Page extract:
In the real world, the limitation here is the drastically slow speed of mechanical elements.

So in our made up scenario, if I have two physical items in a store, and I query for both of them in the database, they’re probably going to be spread out across the hard drive, and so the database is going to be slow in retrieving their data even with the index.

Enter Multi-Column Indexing.
In the above scenario, I was querying 2 items in the same store.
Maybe even the same department. Maybe even the same aisle. And that’s probably the common use case across the board.

So instead of just indexing by serial number, we could create a multi column index that was something like (store_id, department_id, aisle_id, serial_number). In this way, data is stored on the hard drive in blocks that align with the index. Therefore, all of our data is scoped, and now if I were to query every single adjacent item in a single aisle of a Wal-Mart store, every item would hit an index and would be adjacent on the hard drive, so the queries would be performant.

Note that with this example, if we query by serial number, we also need to know the store, department, and aisle in order to query it. If there’s another use case that doesn’t know about that information, a separate index needs to be created.

In Django, you can either use the index_together attribute, or you can just write your own SQL and just reference that database table with Django.

More Best Practices

From my experience using Django, here are some of the things that I’ve found to be extremely beneficial and practical:

Build an Abstraction Layer on Top of your Django Models

My favorite book on coding is Clean Code by Bob Martin. You should read it.

Required work:
A – Copy the passage of the multi-column indexing text starting with "So in our made" and going on through "across the board.", replacing "store" with "warehouse".
B – According to the multi-column indexing text, which Django attribute can be used to set up such an index?

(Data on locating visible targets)
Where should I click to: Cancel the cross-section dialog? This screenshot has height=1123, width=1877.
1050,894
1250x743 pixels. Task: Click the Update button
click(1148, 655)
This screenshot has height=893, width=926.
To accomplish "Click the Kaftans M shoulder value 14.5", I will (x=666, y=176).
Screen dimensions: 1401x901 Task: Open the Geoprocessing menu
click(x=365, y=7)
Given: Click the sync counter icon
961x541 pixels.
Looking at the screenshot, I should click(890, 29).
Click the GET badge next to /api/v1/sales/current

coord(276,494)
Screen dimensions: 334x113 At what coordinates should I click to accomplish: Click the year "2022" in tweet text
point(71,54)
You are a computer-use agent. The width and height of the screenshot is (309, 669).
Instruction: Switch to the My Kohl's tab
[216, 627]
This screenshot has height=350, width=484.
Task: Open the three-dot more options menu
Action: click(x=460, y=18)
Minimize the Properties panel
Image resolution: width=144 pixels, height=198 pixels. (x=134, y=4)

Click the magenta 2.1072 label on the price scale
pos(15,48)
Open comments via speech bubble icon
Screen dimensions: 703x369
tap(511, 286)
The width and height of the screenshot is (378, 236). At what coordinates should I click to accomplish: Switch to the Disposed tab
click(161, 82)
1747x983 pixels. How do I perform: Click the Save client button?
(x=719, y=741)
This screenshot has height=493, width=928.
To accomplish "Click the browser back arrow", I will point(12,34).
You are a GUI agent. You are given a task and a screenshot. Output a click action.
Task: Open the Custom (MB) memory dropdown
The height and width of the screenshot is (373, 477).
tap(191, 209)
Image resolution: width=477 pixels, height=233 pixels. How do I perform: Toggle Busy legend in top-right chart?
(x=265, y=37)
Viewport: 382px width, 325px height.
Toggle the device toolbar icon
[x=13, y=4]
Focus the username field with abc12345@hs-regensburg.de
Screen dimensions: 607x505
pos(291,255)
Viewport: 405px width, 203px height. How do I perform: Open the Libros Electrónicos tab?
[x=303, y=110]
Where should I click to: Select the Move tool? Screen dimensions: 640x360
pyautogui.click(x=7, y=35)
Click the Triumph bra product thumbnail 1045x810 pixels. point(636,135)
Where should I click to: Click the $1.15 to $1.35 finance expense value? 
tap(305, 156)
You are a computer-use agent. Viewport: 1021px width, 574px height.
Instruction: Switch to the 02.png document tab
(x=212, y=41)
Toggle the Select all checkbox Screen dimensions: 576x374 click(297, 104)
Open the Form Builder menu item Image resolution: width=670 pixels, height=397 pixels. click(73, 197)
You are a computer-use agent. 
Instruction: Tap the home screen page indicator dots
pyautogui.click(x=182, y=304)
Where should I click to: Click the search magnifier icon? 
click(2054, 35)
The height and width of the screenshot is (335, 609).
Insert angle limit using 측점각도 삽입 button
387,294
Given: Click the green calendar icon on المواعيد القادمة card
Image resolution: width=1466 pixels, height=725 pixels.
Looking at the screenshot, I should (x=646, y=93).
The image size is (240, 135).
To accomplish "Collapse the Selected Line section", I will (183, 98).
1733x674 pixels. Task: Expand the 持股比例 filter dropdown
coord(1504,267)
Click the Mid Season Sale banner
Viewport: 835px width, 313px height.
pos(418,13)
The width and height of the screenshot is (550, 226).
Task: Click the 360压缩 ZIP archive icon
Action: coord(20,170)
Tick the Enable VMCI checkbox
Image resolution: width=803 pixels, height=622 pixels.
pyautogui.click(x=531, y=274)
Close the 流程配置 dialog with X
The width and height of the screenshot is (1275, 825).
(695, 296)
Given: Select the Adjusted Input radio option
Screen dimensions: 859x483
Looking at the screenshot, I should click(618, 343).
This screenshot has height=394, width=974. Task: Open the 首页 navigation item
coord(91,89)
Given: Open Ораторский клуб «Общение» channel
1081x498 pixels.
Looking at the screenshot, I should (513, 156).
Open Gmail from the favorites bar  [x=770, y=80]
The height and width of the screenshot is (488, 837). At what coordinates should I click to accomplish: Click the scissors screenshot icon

Solutions by task:
A –
So in our made up scenario, if I have two physical items in a warehouse, and I query for both of them in the database, they’re probably going to be spread out across the hard drive, and so the database is going to be slow in retrieving their data even with the index.

Enter Multi-Column Indexing.
In the above scenario, I was querying 2 items in the same warehouse.
Maybe even the same department. Maybe even the same aisle. And that’s probably the common use case across the board.

B – The index_together attribute.